What you have to do |
Would you please write out the records below exactly as they appear?

Saved entries:
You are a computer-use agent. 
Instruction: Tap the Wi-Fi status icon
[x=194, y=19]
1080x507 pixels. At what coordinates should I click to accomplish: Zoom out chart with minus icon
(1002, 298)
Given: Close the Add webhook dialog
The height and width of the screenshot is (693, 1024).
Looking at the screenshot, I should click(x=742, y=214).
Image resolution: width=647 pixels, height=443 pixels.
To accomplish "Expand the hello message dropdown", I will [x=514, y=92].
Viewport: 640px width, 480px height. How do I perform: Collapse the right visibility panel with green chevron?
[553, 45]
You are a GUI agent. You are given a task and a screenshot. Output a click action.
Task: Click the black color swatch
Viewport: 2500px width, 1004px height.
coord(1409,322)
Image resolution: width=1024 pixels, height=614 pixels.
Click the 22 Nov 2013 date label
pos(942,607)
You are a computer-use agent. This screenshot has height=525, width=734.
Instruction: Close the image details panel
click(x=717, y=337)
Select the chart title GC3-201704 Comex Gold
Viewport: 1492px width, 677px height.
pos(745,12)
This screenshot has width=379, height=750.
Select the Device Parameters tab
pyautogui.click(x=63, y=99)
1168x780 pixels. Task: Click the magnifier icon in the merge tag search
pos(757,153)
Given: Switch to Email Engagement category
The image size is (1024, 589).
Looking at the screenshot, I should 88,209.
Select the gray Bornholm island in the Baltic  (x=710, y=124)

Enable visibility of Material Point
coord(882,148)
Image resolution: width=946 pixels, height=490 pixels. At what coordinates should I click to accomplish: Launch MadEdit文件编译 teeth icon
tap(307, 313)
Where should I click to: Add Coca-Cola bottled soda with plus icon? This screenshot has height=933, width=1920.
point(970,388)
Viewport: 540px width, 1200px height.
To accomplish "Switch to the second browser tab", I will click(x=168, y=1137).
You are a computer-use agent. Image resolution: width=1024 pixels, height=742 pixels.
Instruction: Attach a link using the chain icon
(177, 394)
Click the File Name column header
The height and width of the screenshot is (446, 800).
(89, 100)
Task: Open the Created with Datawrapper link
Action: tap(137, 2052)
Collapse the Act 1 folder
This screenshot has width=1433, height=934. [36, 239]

Completed task |
You are a computer-use agent. 
Instruction: Tap the Wi-Fi status icon
[x=194, y=19]
1080x507 pixels. At what coordinates should I click to accomplish: Zoom out chart with minus icon
(1002, 298)
Given: Close the Add webhook dialog
The height and width of the screenshot is (693, 1024).
Looking at the screenshot, I should click(x=742, y=214).
Image resolution: width=647 pixels, height=443 pixels.
To accomplish "Expand the hello message dropdown", I will [x=514, y=92].
Viewport: 640px width, 480px height. How do I perform: Collapse the right visibility panel with green chevron?
[553, 45]
You are a GUI agent. You are given a task and a screenshot. Output a click action.
Task: Click the black color swatch
Viewport: 2500px width, 1004px height.
coord(1409,322)
Image resolution: width=1024 pixels, height=614 pixels.
Click the 22 Nov 2013 date label
pos(942,607)
You are a computer-use agent. This screenshot has height=525, width=734.
Instruction: Close the image details panel
click(x=717, y=337)
Select the chart title GC3-201704 Comex Gold
Viewport: 1492px width, 677px height.
pos(745,12)
This screenshot has width=379, height=750.
Select the Device Parameters tab
pyautogui.click(x=63, y=99)
1168x780 pixels. Task: Click the magnifier icon in the merge tag search
pos(757,153)
Given: Switch to Email Engagement category
The image size is (1024, 589).
Looking at the screenshot, I should 88,209.
Select the gray Bornholm island in the Baltic  (x=710, y=124)

Enable visibility of Material Point
coord(882,148)
Image resolution: width=946 pixels, height=490 pixels. At what coordinates should I click to accomplish: Launch MadEdit文件编译 teeth icon
tap(307, 313)
Where should I click to: Add Coca-Cola bottled soda with plus icon? This screenshot has height=933, width=1920.
point(970,388)
Viewport: 540px width, 1200px height.
To accomplish "Switch to the second browser tab", I will click(x=168, y=1137).
You are a computer-use agent. Image resolution: width=1024 pixels, height=742 pixels.
Instruction: Attach a link using the chain icon
(177, 394)
Click the File Name column header
The height and width of the screenshot is (446, 800).
(89, 100)
Task: Open the Created with Datawrapper link
Action: tap(137, 2052)
Collapse the Act 1 folder
This screenshot has width=1433, height=934. [36, 239]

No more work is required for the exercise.